Née à Johor Bahru, en Malaisie, au sein d’un foyer très pieux, Sabariah Hussein fut élevée dans le respect des nobles valeurs musulmanes que sont la générosité, la solidarité, l’empathie et la charité.
Fière d’avoir marché très tôt sur les traces de ses parents dont elle admirait l’engagement, plein d’abnégation, auprès des déshérités de leur région, puis de Singapour où sa famille s’installa, l’attachante septuagénaire garde un souvenir ému de son enfance, lorsqu’elle« suivait sa mère pour l’aider à couper les légumes et la viande », afin de mitonner des repas chauds pour les plus démunis.
« Même à Singapour, nous aidions toujours les êtres les plus vulnérables et en grande souffrance. C’est ce que l’islam nous enseigne et nous enjoint de faire », souligne-t-elle avec la grande dévotion qui la caractérise.
A la mort de ses regrettés parents et après avoir séjourné quelques années en Arabie saoudite, Sabariah Hussein posa ses bagages au pays de l’érable en 1985, en unissant son destin à celui de Michel Paul Alain, un Canadien converti à l’islam sous le nom de Muhammad Ali Abdullah.
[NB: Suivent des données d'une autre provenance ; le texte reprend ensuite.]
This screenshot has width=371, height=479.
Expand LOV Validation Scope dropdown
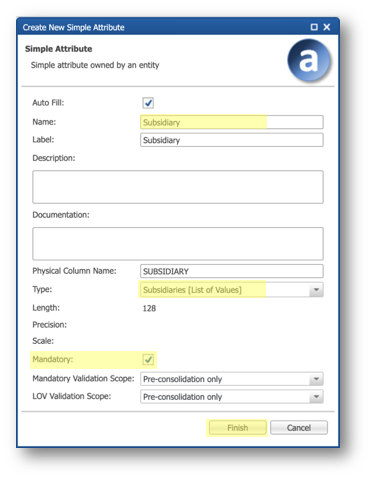point(316,397)
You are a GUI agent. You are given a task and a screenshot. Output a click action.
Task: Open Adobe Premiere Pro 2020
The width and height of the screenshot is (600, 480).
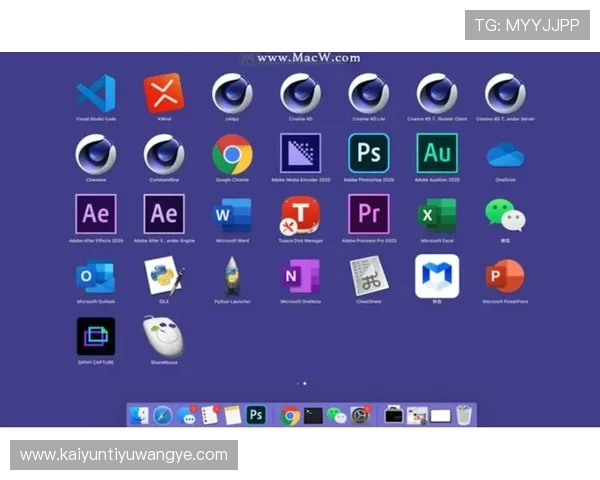368,214
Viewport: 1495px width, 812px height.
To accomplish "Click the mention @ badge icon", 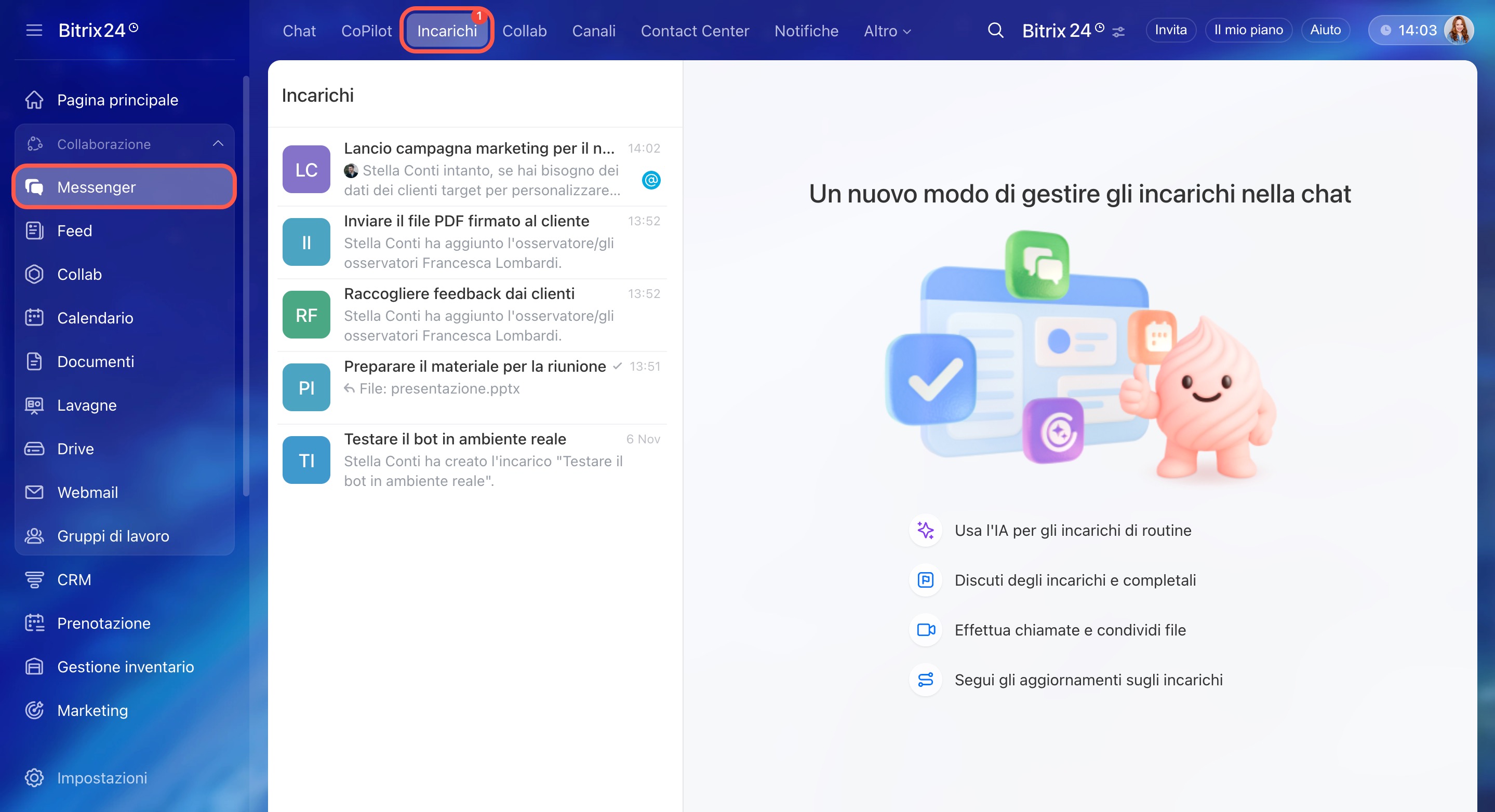I will coord(651,180).
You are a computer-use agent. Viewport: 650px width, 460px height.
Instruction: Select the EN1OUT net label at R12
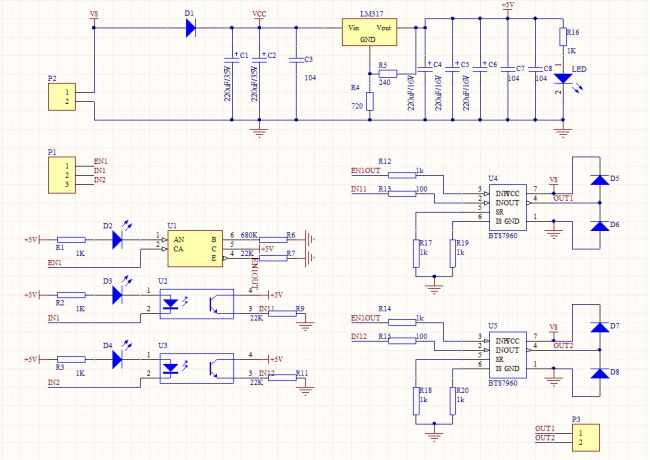pos(366,170)
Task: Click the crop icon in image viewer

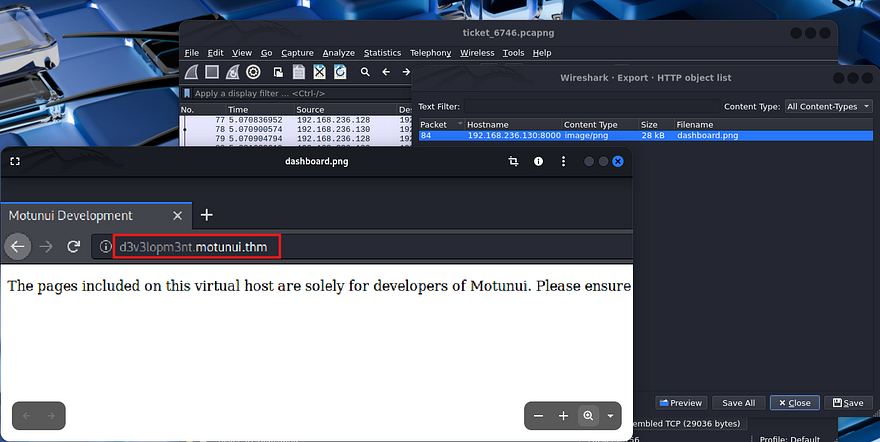Action: pos(513,161)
Educatrice de son état, sa fibre humanitaire ne tarda pas à vibrer en elle. Profondément choquée par la misère sociale des femmes, de toutes origines et religions, qu’elle observait autour d’elle, de surcroît dans un pays riche, Sabariah Hussein, avec l’assentiment de son époux, décida tout naturellement d’accueillir chez elle cette détresse humaine, souvent pendant un à deux mois, notamment dès que l’hiver glacial pointait le bout de son nez.
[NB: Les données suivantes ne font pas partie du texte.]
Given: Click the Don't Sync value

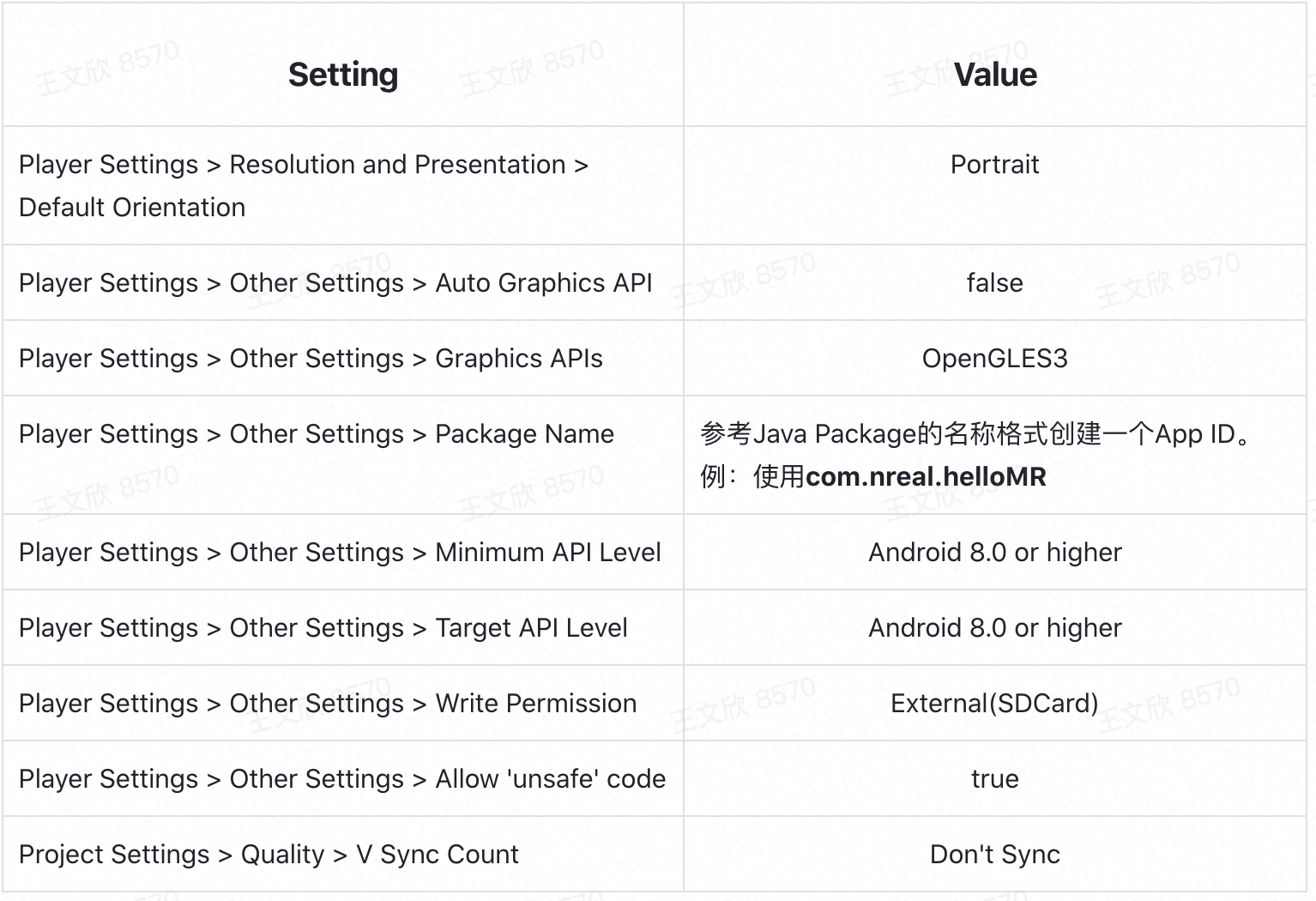Looking at the screenshot, I should coord(995,854).
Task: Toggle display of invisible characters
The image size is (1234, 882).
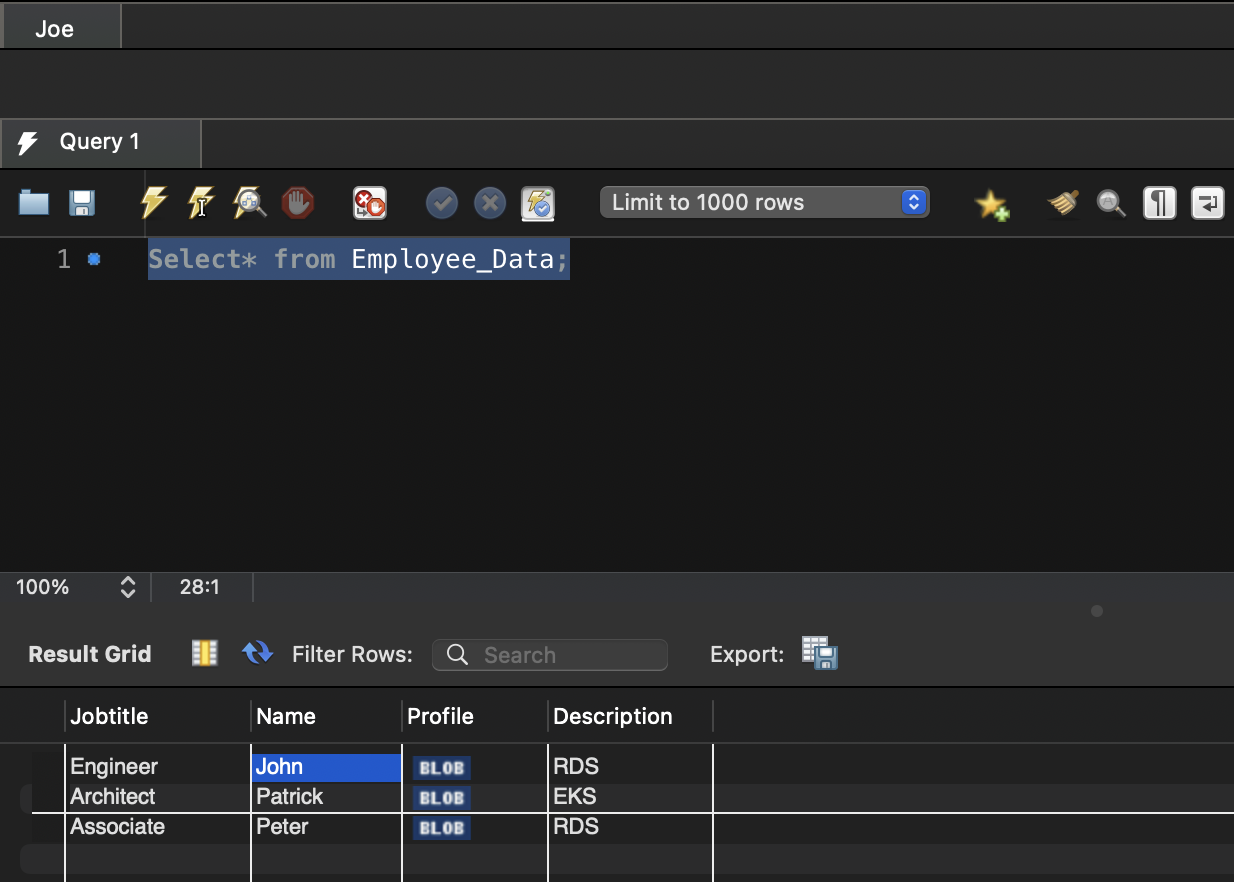Action: point(1159,202)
« Un beau jour, j’ai eu une idée. Si j’avais de l’argent, je pourrais trouver un appartement à ces femmes. À cette époque, j’étais proche de l’association des étudiants musulmans de l’Université de Concordia », raconte-t-elle, ajoutant avec un dynamisme que les années n’ont pas entamé : « Je leur ai expliqué que je voulais vendre des spécialités culinaires au sein de l’université pour récolter des fonds. Ils ont trouvé l’idée excellente et ils ont demandé l’autorisation de leur université. Alhamdullilah, j’ai obtenu le feu vert du président de l’université et, progressivement, j’ai réussi à recueillir entre 200 et 300 dollars par jour, tant les étudiants et les professeurs étaient sensibles à la cause pour laquelle je me battais ».
C’est ainsi que le Centre d’hébergement des femmes, situé à Côte-des-Neiges-Notre-Dame-de-Grâce, un arrondissement de la ville de Montréal, est passé du rêve à la réalité, pour le plus grand bonheur de celle qui oeuvra sans relâche pour qu’il puisse ouvrir grand ses portes à toutes les femmes esseulées, précarisées et marginalisées.
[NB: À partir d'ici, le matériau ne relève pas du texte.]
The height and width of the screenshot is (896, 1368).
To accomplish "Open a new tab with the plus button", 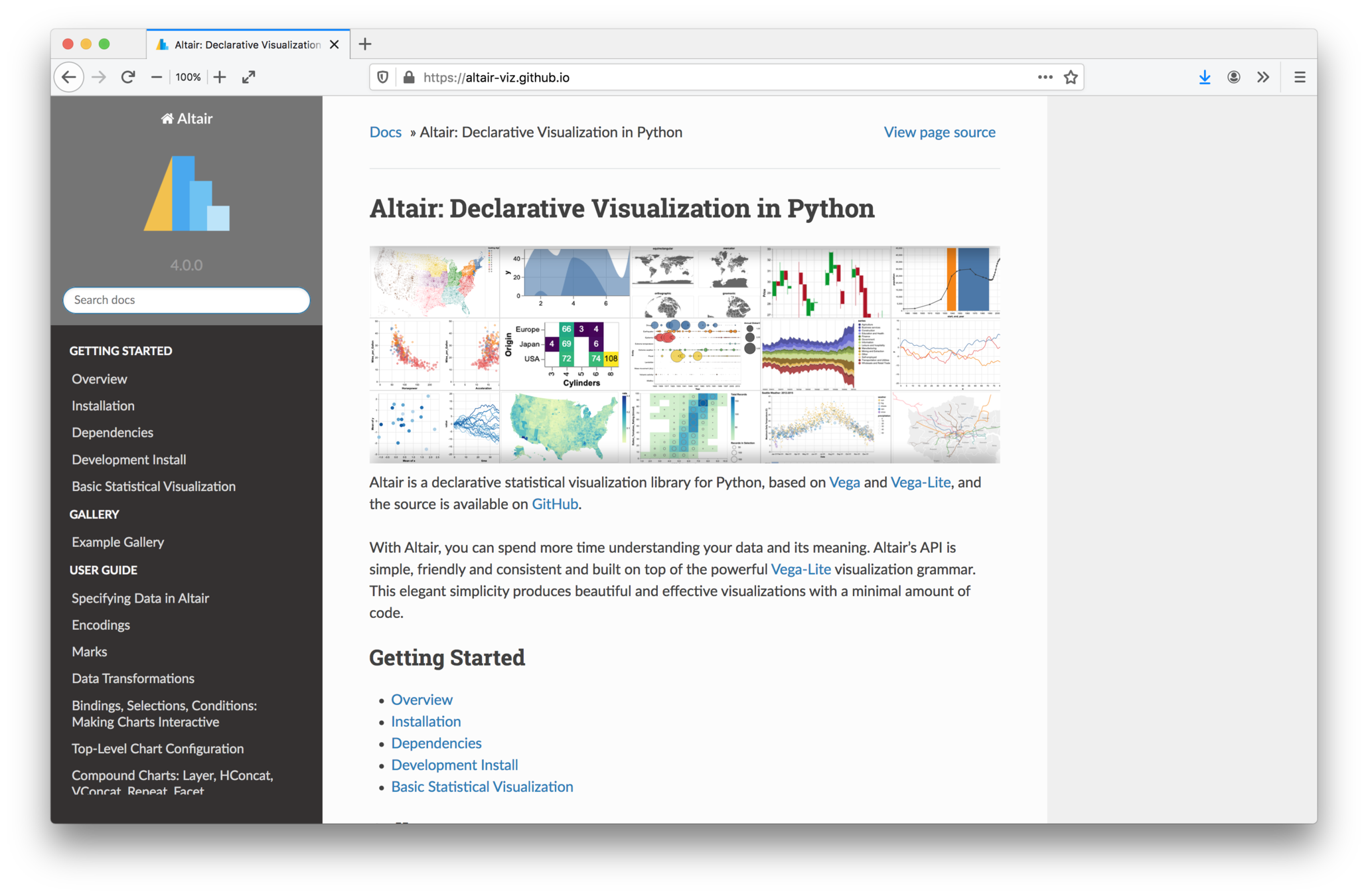I will click(365, 44).
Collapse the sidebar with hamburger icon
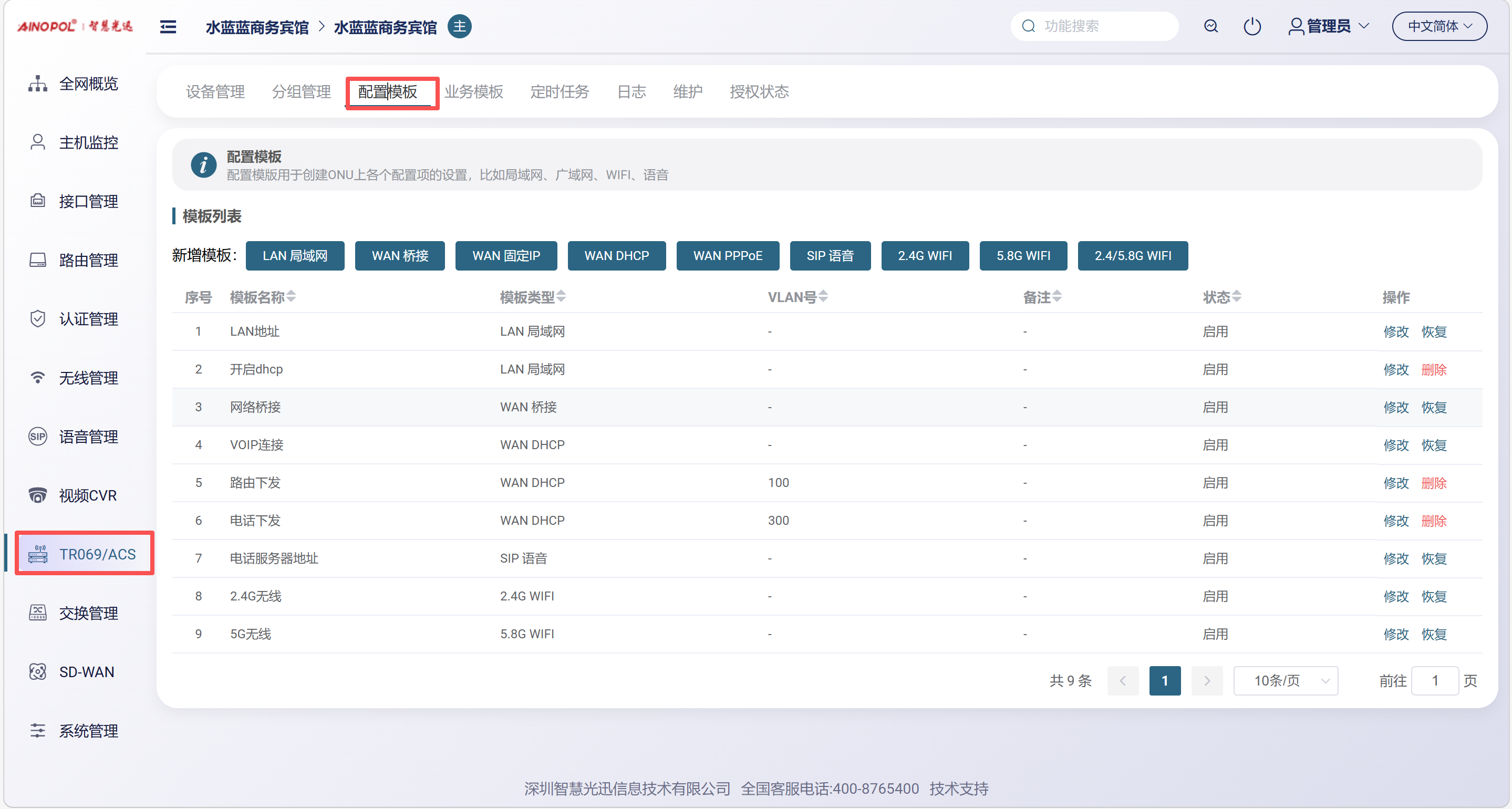 (x=168, y=27)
Fidèle aux enseignements coraniques, Sabariah Hussein n’a jamais cessé de tendre la main à son prochain en souffrance, qu’il soit musulman ou non, allant même jusqu’à créer des passerelles caritatives interreligieuses entre les églises et les mosquées de Montréal, sans avoir sollicité aucune aide du gouvernement canadien.
« Aimez-vous. Nous vivons sous une seule bannière et Dieu seul peut nous juger. Ne soyez pas critiques et malveillants les uns envers les autres. Seul Allah sait ce que contiennent les cœurs », tel est le credo de celle que le Canada, son pays d’adoption, compare désormais avec affection à l’inoubliable « Mère des pauvres » de Calcutta.